Contudo, “apesar de a Engenharia portuguesa já ter recebido dois prémios, um feito alcançado por pouquíssimos países europeus, esse facto não é relevado pela comunicação social. Sendo que, dada a dimensão de Portugal e os investimentos realizados no nosso País, incomparavelmente inferiores à maioria dos territórios europeus, aumenta significativamente o valor destes prémios alcançados por Portugal e por estes dois profissionais de Engenharia de excelência. Ainda assim, a Comunicação Social, meios privilegiados de informação pública, deram de tal facto conta à sociedade em pouco mais do que notas de rodapé. Estes critérios, que ditam o que é ou não noticiável, o que é ou não relevante que a população conheça, são, para nós, Ordem dos Engenheiros, altamente discutíveis e, muitas vezes, incompreensíveis”, enfatiza Carlos Matias Ramos.

Na prática, o que se verifica é que “a engenharia, disponibilizando os seus produtos e bens de forma a serem facilmente usados por todos os cidadãos, perdeu visibilidade social. As soluções de Engenharia tornaram-se de fácil acesso, tendo a sua existência passado a ser encarada por todos como algo intrínseco, de presença esperada, somente se notando a sua existência quando esses produtos ou bens não funcionam”, afirma.

Segundo Carlos Matias Ramos, esses produtos passaram a ser considerados como “uma commodity, dado que são obtidos sem grande dificuldade por quem os utiliza. Ninguém valoriza a forma como, por exemplo, a água e a electricidade chegam às casas das pessoas com garantia de satisfação das suas necessidades, na maior parte das vezes sem interrupções do serviço, e nem tão-pouco as soluções de engenharia, com grande complexidade, que foram utilizadas para atingir esse objectivo. Basta abrir uma torneira ou ligar um interruptor e o “problema” está resolvido”.

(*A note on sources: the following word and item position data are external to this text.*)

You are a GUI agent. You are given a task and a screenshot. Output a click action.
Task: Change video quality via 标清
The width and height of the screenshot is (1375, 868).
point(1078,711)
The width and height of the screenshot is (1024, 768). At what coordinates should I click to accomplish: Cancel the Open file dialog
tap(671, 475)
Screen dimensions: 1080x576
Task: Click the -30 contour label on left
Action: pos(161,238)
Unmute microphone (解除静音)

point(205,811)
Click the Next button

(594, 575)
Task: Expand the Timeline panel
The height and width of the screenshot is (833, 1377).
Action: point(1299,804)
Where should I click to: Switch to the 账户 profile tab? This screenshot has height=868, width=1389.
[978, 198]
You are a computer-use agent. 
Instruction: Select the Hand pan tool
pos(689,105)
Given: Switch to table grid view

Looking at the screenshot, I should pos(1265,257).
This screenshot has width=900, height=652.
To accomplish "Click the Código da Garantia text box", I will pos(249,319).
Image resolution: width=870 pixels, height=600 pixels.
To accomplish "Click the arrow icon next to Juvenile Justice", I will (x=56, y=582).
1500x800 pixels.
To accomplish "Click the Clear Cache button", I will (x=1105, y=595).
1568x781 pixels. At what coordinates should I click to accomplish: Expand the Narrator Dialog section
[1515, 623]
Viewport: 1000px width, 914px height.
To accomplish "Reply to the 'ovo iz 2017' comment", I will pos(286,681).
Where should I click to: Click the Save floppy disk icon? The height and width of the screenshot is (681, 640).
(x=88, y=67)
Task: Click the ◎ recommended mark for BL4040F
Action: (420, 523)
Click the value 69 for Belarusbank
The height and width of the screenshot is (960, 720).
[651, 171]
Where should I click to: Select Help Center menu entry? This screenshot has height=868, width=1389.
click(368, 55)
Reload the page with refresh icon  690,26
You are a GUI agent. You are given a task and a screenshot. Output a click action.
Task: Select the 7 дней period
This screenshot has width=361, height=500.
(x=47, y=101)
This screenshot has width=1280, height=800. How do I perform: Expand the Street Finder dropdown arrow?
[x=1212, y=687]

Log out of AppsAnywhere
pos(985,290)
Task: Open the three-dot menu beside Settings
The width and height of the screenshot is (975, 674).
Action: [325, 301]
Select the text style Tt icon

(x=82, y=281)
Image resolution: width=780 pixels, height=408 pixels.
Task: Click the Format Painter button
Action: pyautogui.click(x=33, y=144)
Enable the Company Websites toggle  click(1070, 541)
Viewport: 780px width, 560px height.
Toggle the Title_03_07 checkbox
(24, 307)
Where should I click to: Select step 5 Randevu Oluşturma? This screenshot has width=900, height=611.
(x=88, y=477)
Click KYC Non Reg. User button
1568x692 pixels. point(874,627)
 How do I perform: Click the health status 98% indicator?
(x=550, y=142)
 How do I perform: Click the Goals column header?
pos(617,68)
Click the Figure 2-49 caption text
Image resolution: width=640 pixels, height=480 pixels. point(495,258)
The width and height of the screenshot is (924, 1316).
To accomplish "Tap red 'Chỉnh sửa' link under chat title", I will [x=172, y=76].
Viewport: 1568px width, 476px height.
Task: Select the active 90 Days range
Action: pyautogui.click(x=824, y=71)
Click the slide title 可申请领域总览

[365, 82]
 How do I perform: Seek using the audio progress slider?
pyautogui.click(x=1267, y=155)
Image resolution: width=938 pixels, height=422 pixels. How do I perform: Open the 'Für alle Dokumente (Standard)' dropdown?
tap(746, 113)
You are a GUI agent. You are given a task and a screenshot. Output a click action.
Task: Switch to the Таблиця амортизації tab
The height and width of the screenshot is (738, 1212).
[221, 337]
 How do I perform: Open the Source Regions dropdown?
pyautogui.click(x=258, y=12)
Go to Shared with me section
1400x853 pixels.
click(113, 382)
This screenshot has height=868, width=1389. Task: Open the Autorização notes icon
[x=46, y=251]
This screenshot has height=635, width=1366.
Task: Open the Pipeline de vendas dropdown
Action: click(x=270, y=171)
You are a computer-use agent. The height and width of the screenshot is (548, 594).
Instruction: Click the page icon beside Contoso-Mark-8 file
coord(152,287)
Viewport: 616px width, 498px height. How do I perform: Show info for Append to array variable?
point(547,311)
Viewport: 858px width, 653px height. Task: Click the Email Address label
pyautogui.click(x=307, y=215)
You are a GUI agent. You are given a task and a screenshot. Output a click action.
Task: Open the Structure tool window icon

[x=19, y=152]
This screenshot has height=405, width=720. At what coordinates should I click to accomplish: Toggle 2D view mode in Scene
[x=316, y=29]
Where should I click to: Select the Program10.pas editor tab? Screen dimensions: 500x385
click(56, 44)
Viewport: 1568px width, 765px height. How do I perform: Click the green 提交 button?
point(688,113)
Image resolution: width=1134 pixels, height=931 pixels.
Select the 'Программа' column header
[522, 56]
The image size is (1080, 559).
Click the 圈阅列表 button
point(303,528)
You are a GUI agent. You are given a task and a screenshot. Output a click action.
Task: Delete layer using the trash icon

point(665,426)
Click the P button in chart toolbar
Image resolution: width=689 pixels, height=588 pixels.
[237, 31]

Esta constatação acontece tanto na criação de soluções de infra-estruturação com vista à satisfação das necessidades básicas da população, como em obras e soluções altamente complexas, onde, não raramente, o nome do engenheiro é “apagado”.

Por isso o Bastonário lança uma questão para reflexão: “Já alguém pensou o que seria o nosso mundo e a nossa vivência em sociedade sem a intervenção da Engenharia?” Carlos Matias Ramos considera que “seria bom que os cidadãos, e necessariamente os políticos, se detivessem, pelo menos durante dois minutos, neste raciocínio. Talvez se apercebessem das dificuldades que teriam em todos os seus movimentos diários se a Engenharia lhes falhasse”.